What is needed is an exact copy of every line in the listing.
=== Section Start ===
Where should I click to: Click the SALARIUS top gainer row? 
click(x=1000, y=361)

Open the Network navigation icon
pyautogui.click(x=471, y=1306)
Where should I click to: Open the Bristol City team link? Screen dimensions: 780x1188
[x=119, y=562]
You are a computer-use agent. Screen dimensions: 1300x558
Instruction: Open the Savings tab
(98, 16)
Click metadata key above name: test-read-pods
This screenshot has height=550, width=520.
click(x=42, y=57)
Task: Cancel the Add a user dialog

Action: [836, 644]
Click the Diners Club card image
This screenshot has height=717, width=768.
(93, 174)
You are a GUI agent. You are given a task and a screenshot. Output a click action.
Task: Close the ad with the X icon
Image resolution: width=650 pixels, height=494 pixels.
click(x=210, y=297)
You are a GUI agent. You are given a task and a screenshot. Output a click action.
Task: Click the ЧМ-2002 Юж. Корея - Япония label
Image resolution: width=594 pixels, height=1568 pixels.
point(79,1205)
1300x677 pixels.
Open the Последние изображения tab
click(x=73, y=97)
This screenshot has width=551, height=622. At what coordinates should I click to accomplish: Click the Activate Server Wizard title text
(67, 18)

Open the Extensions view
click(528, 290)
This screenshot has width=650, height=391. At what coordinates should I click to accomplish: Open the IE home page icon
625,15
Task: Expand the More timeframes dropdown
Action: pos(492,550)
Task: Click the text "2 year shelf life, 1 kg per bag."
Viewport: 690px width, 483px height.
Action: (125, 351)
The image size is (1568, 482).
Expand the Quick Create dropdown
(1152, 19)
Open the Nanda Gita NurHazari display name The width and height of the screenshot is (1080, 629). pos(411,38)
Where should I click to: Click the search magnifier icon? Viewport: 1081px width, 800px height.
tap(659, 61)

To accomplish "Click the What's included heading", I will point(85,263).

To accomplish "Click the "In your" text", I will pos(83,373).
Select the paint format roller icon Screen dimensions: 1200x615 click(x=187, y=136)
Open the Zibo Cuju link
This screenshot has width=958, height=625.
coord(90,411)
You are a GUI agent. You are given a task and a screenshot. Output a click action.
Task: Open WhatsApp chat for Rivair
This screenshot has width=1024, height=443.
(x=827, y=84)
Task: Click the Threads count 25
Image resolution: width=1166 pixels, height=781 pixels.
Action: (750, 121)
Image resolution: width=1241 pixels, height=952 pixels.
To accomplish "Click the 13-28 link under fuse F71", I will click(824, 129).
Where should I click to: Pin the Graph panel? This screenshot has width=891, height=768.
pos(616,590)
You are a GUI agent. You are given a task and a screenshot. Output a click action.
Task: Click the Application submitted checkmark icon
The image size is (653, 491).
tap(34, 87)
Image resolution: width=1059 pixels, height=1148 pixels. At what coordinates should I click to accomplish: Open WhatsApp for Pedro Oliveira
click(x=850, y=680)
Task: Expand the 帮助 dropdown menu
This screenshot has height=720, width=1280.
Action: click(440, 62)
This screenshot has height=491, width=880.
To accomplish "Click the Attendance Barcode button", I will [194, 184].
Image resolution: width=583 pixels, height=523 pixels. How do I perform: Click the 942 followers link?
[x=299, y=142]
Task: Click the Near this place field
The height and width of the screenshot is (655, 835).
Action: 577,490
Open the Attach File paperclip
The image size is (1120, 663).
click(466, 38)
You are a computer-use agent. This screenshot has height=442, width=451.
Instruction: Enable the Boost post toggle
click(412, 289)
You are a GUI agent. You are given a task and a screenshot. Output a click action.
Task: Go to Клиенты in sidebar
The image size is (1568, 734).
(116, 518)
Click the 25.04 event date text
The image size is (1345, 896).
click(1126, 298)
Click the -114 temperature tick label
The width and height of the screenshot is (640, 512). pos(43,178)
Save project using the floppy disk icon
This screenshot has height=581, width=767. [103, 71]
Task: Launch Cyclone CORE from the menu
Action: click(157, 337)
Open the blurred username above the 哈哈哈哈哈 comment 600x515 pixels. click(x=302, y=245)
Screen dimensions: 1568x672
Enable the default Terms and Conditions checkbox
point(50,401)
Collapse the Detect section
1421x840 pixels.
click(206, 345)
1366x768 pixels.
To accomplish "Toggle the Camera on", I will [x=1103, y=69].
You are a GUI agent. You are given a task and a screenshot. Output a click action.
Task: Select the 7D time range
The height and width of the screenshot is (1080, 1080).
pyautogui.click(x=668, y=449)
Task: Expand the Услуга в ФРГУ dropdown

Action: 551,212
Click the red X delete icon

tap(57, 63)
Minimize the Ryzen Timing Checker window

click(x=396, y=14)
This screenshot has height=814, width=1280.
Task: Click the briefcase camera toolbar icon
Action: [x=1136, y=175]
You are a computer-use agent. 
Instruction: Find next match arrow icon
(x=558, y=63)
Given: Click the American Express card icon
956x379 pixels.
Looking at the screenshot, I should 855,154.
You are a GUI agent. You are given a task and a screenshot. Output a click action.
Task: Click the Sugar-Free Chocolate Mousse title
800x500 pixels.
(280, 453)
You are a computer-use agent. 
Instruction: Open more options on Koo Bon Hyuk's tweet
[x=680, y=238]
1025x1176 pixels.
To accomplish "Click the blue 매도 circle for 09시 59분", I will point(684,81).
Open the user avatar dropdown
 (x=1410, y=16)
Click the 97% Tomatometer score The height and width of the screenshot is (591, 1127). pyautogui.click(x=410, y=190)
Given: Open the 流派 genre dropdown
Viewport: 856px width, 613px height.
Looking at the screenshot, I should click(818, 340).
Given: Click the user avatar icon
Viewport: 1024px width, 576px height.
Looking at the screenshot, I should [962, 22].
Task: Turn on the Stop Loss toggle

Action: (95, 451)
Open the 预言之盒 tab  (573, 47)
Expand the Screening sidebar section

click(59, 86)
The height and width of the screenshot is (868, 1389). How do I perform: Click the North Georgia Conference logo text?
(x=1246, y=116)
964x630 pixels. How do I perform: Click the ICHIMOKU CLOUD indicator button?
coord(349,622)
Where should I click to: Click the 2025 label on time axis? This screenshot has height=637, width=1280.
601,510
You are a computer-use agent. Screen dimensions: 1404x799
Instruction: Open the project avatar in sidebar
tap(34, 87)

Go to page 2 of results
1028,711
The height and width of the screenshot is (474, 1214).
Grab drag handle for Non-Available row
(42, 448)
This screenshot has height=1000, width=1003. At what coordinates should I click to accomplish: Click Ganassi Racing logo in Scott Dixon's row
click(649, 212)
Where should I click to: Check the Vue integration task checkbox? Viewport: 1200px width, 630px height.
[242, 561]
=== Section End ===
◆ **Answer to this exercise**
Where should I click to: Click the SALARIUS top gainer row? 
click(x=1000, y=361)

Open the Network navigation icon
pyautogui.click(x=471, y=1306)
Where should I click to: Open the Bristol City team link? Screen dimensions: 780x1188
[x=119, y=562]
You are a computer-use agent. Screen dimensions: 1300x558
Instruction: Open the Savings tab
(98, 16)
Click metadata key above name: test-read-pods
This screenshot has height=550, width=520.
click(x=42, y=57)
Task: Cancel the Add a user dialog

Action: [836, 644]
Click the Diners Club card image
This screenshot has height=717, width=768.
(93, 174)
You are a GUI agent. You are given a task and a screenshot. Output a click action.
Task: Close the ad with the X icon
Image resolution: width=650 pixels, height=494 pixels.
click(x=210, y=297)
You are a GUI agent. You are given a task and a screenshot. Output a click action.
Task: Click the ЧМ-2002 Юж. Корея - Япония label
Image resolution: width=594 pixels, height=1568 pixels.
point(79,1205)
1300x677 pixels.
Open the Последние изображения tab
click(x=73, y=97)
This screenshot has width=551, height=622. At what coordinates should I click to accomplish: Click the Activate Server Wizard title text
(67, 18)

Open the Extensions view
click(528, 290)
This screenshot has width=650, height=391. At what coordinates should I click to accomplish: Open the IE home page icon
625,15
Task: Expand the More timeframes dropdown
Action: pos(492,550)
Task: Click the text "2 year shelf life, 1 kg per bag."
Viewport: 690px width, 483px height.
Action: (125, 351)
The image size is (1568, 482).
Expand the Quick Create dropdown
(1152, 19)
Open the Nanda Gita NurHazari display name The width and height of the screenshot is (1080, 629). pos(411,38)
Where should I click to: Click the search magnifier icon? Viewport: 1081px width, 800px height.
tap(659, 61)

To accomplish "Click the What's included heading", I will point(85,263).

To accomplish "Click the "In your" text", I will pos(83,373).
Select the paint format roller icon Screen dimensions: 1200x615 click(x=187, y=136)
Open the Zibo Cuju link
This screenshot has width=958, height=625.
coord(90,411)
You are a GUI agent. You are given a task and a screenshot. Output a click action.
Task: Open WhatsApp chat for Rivair
This screenshot has width=1024, height=443.
(x=827, y=84)
Task: Click the Threads count 25
Image resolution: width=1166 pixels, height=781 pixels.
Action: (750, 121)
Image resolution: width=1241 pixels, height=952 pixels.
To accomplish "Click the 13-28 link under fuse F71", I will click(824, 129).
Where should I click to: Pin the Graph panel? This screenshot has width=891, height=768.
pos(616,590)
You are a GUI agent. You are given a task and a screenshot. Output a click action.
Task: Click the Application submitted checkmark icon
The image size is (653, 491).
tap(34, 87)
Image resolution: width=1059 pixels, height=1148 pixels. At what coordinates should I click to accomplish: Open WhatsApp for Pedro Oliveira
click(x=850, y=680)
Task: Expand the 帮助 dropdown menu
This screenshot has height=720, width=1280.
Action: click(440, 62)
This screenshot has height=491, width=880.
To accomplish "Click the Attendance Barcode button", I will [194, 184].
Image resolution: width=583 pixels, height=523 pixels. How do I perform: Click the 942 followers link?
[x=299, y=142]
Task: Click the Near this place field
The height and width of the screenshot is (655, 835).
Action: 577,490
Open the Attach File paperclip
The image size is (1120, 663).
click(466, 38)
You are a computer-use agent. This screenshot has height=442, width=451.
Instruction: Enable the Boost post toggle
click(412, 289)
You are a GUI agent. You are given a task and a screenshot. Output a click action.
Task: Go to Клиенты in sidebar
The image size is (1568, 734).
(116, 518)
Click the 25.04 event date text
The image size is (1345, 896).
click(1126, 298)
Click the -114 temperature tick label
The width and height of the screenshot is (640, 512). pos(43,178)
Save project using the floppy disk icon
This screenshot has height=581, width=767. [103, 71]
Task: Launch Cyclone CORE from the menu
Action: click(157, 337)
Open the blurred username above the 哈哈哈哈哈 comment 600x515 pixels. click(x=302, y=245)
Screen dimensions: 1568x672
Enable the default Terms and Conditions checkbox
point(50,401)
Collapse the Detect section
1421x840 pixels.
click(206, 345)
1366x768 pixels.
To accomplish "Toggle the Camera on", I will [x=1103, y=69].
You are a GUI agent. You are given a task and a screenshot. Output a click action.
Task: Select the 7D time range
The height and width of the screenshot is (1080, 1080).
pyautogui.click(x=668, y=449)
Task: Expand the Услуга в ФРГУ dropdown

Action: 551,212
Click the red X delete icon

tap(57, 63)
Minimize the Ryzen Timing Checker window

click(x=396, y=14)
This screenshot has height=814, width=1280.
Task: Click the briefcase camera toolbar icon
Action: [x=1136, y=175]
You are a computer-use agent. 
Instruction: Find next match arrow icon
(x=558, y=63)
Given: Click the American Express card icon
956x379 pixels.
Looking at the screenshot, I should 855,154.
You are a GUI agent. You are given a task and a screenshot. Output a click action.
Task: Click the Sugar-Free Chocolate Mousse title
800x500 pixels.
(280, 453)
You are a computer-use agent. 
Instruction: Open more options on Koo Bon Hyuk's tweet
[x=680, y=238]
1025x1176 pixels.
To accomplish "Click the blue 매도 circle for 09시 59분", I will point(684,81).
Open the user avatar dropdown
 (x=1410, y=16)
Click the 97% Tomatometer score The height and width of the screenshot is (591, 1127). pyautogui.click(x=410, y=190)
Given: Open the 流派 genre dropdown
Viewport: 856px width, 613px height.
Looking at the screenshot, I should click(818, 340).
Given: Click the user avatar icon
Viewport: 1024px width, 576px height.
Looking at the screenshot, I should [962, 22].
Task: Turn on the Stop Loss toggle

Action: (95, 451)
Open the 预言之盒 tab  (573, 47)
Expand the Screening sidebar section

click(59, 86)
The height and width of the screenshot is (868, 1389). How do I perform: Click the North Georgia Conference logo text?
(x=1246, y=116)
964x630 pixels. How do I perform: Click the ICHIMOKU CLOUD indicator button?
coord(349,622)
Where should I click to: Click the 2025 label on time axis? This screenshot has height=637, width=1280.
601,510
You are a computer-use agent. Screen dimensions: 1404x799
Instruction: Open the project avatar in sidebar
tap(34, 87)

Go to page 2 of results
1028,711
The height and width of the screenshot is (474, 1214).
Grab drag handle for Non-Available row
(42, 448)
This screenshot has height=1000, width=1003. At what coordinates should I click to accomplish: Click Ganassi Racing logo in Scott Dixon's row
click(649, 212)
Where should I click to: Check the Vue integration task checkbox? Viewport: 1200px width, 630px height.
[242, 561]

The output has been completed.